For more details see notebook.

Groups

Group is a collection of datasets that are somehow related. It is essentially a simple index: a list of uuids stored under some name. For example we might want to group all datasets that overlap a certain Albers tile into a group with a name albers/{x}_{y}. One can query a list of all group names with .groups() method. One can add new group using .put_group(name, list_of_uuids). To read all datasets that belong to a given group .stream_group(group_name) can be used.

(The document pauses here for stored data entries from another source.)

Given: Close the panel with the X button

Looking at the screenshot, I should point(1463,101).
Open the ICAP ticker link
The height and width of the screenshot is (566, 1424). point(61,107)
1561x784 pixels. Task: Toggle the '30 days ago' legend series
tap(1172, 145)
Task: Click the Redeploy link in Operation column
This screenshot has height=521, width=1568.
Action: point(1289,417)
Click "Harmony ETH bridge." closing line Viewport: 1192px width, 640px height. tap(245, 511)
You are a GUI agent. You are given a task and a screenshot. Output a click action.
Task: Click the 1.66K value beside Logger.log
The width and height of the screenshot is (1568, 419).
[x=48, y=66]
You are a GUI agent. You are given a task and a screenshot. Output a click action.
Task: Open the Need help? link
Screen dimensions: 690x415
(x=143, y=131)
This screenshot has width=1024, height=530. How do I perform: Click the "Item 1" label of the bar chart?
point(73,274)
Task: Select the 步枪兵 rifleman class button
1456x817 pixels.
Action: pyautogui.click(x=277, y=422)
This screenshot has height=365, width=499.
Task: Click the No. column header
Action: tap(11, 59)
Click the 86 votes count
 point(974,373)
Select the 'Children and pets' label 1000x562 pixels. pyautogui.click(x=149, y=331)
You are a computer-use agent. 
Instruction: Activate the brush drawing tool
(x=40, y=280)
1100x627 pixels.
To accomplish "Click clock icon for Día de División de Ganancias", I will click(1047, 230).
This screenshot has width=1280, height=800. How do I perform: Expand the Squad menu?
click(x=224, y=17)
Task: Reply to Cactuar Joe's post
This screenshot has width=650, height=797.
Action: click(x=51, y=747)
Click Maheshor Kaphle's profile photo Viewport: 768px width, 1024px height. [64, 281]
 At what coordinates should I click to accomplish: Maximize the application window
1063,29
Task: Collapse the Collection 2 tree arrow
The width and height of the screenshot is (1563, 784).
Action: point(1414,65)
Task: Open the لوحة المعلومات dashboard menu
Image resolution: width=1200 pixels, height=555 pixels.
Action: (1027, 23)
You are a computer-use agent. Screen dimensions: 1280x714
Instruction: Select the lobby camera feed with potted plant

  • Get list of group names and their population counts: .groups() -> List((name, count))
  • Get datasets for a given group: .stream_group(group_name) -> lazy sequence of Dataset objects
  • To get just uuids: .get_group(group_name) -> List[UUID]

There is a cli tool dstiler that can group datasets based on GridSpec

Usage: dstiler [OPTIONS] DBFILE

  Add spatial grouping to file db.

  Default grid is Australian Albers (EPSG:3577) with 100k by 100k tiles. But
  you can also group by Landsat path/row (--native), or Google's map tiling
  regime (--web zoom_level)

Options:
  --native         Use Landsat Path/Row as grouping
  --native-albers  When datasets are in Albers grid already
  --web INTEGER    Use web map tiling regime at supplied zoom level
  --help           Show this message and exit.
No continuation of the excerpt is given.